O professor faz um alerta sobre a qualidade dos materiais. Sistemas caseiros feitos com PVC pintado de preto tendem a ressecar e rachar rapidamente. O ideal é utilizar coletores de inox ou vidro com garantia, que oferecem durabilidade e eficiência térmica comprovada.
Aquecimento a gás, mas com ressalvas
O gás é uma alternativa muito eficiente para quem busca banhos confortáveis, especialmente em regiões frias onde o chuveiro elétrico comum não dá conta.
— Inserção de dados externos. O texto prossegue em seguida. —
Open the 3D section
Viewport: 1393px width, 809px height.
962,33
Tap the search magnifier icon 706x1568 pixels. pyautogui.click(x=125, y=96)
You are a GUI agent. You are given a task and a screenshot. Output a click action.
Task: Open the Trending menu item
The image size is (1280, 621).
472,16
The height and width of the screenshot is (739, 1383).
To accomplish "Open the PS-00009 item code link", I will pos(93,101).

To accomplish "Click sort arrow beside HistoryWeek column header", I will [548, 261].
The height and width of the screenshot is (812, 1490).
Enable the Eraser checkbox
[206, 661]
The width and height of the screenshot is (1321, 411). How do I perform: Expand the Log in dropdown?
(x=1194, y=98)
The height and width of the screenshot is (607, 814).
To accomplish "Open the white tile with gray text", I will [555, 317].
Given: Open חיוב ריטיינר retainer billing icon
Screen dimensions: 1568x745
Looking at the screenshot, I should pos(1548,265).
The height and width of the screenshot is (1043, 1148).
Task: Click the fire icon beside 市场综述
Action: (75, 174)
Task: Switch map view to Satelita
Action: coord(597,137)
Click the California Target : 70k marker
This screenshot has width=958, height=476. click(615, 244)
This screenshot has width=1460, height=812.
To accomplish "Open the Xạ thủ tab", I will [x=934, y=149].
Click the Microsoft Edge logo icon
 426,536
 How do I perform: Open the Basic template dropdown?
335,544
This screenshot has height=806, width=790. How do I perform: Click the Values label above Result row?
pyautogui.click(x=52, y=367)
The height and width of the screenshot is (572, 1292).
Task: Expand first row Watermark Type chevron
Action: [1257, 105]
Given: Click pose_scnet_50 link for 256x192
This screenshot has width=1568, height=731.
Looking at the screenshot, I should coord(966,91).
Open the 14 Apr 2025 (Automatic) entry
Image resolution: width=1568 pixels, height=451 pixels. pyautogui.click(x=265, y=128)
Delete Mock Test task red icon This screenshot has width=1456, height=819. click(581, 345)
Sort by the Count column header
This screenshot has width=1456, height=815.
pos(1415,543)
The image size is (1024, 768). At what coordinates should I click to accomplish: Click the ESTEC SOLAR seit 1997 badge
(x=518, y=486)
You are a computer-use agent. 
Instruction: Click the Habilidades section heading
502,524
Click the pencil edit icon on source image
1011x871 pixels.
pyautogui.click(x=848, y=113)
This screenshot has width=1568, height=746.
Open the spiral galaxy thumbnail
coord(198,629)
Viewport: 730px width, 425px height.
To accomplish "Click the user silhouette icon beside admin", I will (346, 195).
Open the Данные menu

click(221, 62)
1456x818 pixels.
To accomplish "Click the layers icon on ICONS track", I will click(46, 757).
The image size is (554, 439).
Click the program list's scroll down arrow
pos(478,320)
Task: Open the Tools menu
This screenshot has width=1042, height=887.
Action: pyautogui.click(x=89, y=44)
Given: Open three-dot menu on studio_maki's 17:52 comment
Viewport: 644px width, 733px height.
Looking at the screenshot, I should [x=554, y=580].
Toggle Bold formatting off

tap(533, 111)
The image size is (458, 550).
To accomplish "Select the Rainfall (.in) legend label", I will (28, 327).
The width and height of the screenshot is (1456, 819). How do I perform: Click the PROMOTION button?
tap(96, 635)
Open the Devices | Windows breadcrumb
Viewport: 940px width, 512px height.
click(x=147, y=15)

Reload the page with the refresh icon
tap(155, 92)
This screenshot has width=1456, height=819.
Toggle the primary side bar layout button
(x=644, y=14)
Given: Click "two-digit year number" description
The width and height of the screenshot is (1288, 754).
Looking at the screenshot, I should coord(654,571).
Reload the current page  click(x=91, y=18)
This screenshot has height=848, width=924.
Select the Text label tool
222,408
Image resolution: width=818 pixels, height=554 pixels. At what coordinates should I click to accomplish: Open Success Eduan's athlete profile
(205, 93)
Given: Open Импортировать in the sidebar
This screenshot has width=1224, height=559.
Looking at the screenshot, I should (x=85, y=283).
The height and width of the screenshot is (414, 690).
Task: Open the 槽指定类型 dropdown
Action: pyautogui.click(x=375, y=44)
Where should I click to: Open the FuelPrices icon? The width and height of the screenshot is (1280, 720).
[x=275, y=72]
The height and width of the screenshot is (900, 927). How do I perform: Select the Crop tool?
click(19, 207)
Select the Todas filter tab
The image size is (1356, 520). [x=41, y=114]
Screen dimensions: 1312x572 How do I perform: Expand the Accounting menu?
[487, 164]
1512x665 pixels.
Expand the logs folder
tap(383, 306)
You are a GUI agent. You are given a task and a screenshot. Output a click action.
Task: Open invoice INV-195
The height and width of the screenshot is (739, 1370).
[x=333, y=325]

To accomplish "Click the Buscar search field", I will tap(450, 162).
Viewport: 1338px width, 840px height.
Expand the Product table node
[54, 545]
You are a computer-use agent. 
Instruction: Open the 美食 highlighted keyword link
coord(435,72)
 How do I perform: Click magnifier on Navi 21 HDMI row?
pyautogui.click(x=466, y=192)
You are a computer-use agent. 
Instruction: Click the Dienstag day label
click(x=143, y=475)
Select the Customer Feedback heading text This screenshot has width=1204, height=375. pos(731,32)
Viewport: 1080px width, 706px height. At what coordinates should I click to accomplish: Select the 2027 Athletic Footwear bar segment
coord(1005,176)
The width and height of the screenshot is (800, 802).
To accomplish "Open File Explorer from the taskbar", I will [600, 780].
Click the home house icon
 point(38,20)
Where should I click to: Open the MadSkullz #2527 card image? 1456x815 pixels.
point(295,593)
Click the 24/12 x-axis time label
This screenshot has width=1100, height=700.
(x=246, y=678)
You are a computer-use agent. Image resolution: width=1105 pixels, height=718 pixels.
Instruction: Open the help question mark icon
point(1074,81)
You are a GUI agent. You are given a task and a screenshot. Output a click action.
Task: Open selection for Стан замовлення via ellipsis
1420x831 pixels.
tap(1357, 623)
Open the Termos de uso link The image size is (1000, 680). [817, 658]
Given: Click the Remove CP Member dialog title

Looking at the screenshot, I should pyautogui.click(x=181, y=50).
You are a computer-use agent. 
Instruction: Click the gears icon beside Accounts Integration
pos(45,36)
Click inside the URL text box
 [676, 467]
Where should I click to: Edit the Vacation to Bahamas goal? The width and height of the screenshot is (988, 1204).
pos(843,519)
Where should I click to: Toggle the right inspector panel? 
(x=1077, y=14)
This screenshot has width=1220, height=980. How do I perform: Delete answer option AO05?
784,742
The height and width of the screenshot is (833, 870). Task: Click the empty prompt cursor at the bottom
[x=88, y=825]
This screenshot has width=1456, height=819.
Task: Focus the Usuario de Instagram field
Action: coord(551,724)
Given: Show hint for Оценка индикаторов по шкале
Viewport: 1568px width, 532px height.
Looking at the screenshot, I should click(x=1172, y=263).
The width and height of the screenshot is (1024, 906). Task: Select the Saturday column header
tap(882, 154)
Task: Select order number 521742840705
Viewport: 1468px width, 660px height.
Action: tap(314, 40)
No entanto, a instalação em apartamentos prontos que não foram projetados para isso é uma barreira complexa.
O sistema exige chaminés, ventilação adequada e vistoria dos Bombeiros. Improvisos, como colocar botijões dentro do apartamento, são proibidos e perigosos. Portanto, essa opção é recomendada apenas se o prédio já possuir a estrutura ou se o imóvel estiver em fase de construção ou reforma pesada.
Atenção à fiação elétrica
Um vilão oculto do consumo é a instalação elétrica inadequada. Por economia, muitas pessoas utilizam fios mais finos que o necessário, visto que o cobre tem custo elevado. Se o fio é fino demais para a potência do chuveiro, ocorre o "Efeito Joule": a fiação esquenta excessivamente.
Na prática, o morador paga para aquecer a parede e a fiação, e não a água. A recomendação é revisar a instalação, pois fio quente representa dinheiro jogado fora e risco real de incêndio.
O que não funciona
Por fim, é importante desmistificar algumas práticas. Regular a vazão de água ao abrir pouco o registro não economiza energia. Se o chuveiro estiver ligado em uma potência alta, ele gastará aquela energia independentemente se cai muita ou pouca água.
Já fechar o chuveiro para se ensaboar gera economia, mas é classificado pelo especialista como desconfortável e impraticável durante o inverno em regiões frias.